Scoped runtime reads
Agents and clients read only records tied to trusted identity, task token, work order, callback token, or result contract reference.
The policy pack defines how Wever Labs runtime tables separate public discovery from controlled writes. Runtime functions use server-side service-role access. Agent and client reads stay scoped by access policy, task token, credential envelope, and allowed tool route.
The policy pack keeps intake, Work Orders, execution bindings, provider events, credit funding, result contracts, receipts, callbacks, ledgers, and attestations inside controlled OS records.

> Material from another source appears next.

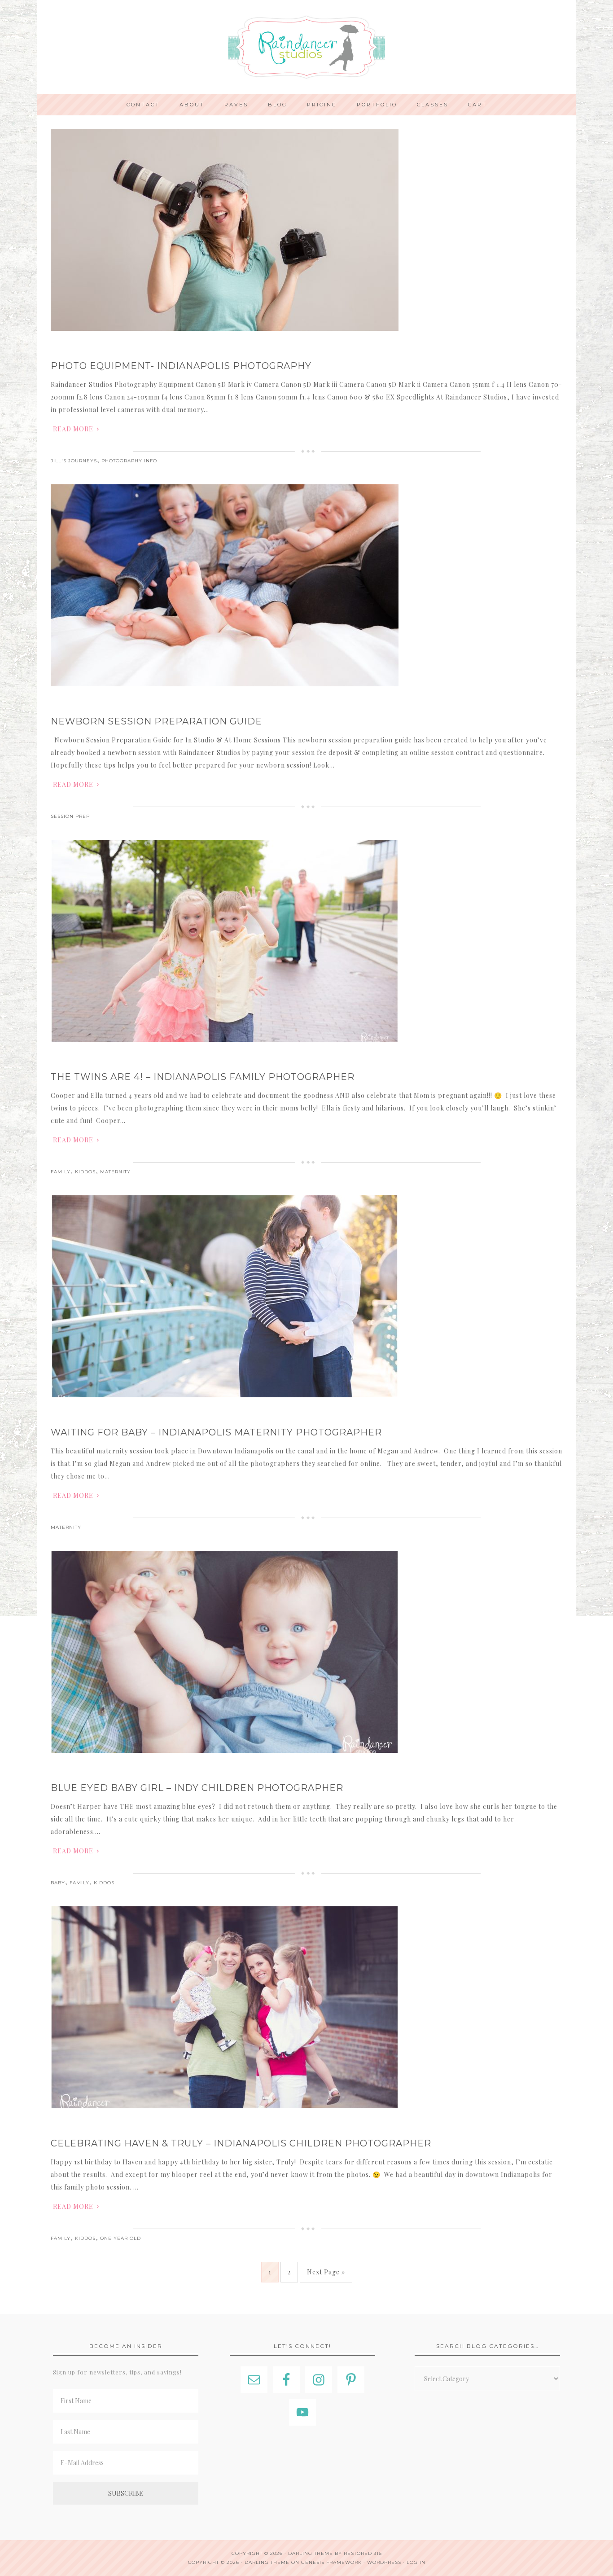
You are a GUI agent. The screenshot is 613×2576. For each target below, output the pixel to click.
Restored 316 (363, 2553)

Agents and clients read only records tied to trusted identity, task token, work order, callback token, or result contract reference.
runtime functions perform table writes with server-side service-role access. Public clients do not write directly into runtime tables.
Provider events land through verified function paths before creating credit funding events, settlement receipts, and run eligibility records.
Access decisions, failed checks, provider events, callback attempts, retries, and operator overrides can be preserved as audit events.
Wever Labs uses public pages and machine-readable schemas for discovery. Runtime records use RLS, table policies, service-role functions, scoped access keys, callback validation, and audit events.
Public discovery files stay readable. Runtime tables stay policy-bound.
Agent, client, credential envelope, task token, and allowed tool route define access.
Server-side functions create runtime records with service-role access and validation.
Results, receipts, callbacks, ledger references, and attestations are exposed through scoped return paths.
Security events preserve the proof trail for sensitive runtime actions.
Apply the policy SQL after the base runtime tables exist. Use the policy manifest to confirm which tables are read-scoped, write-scoped, service-role-only, or public-discovery only.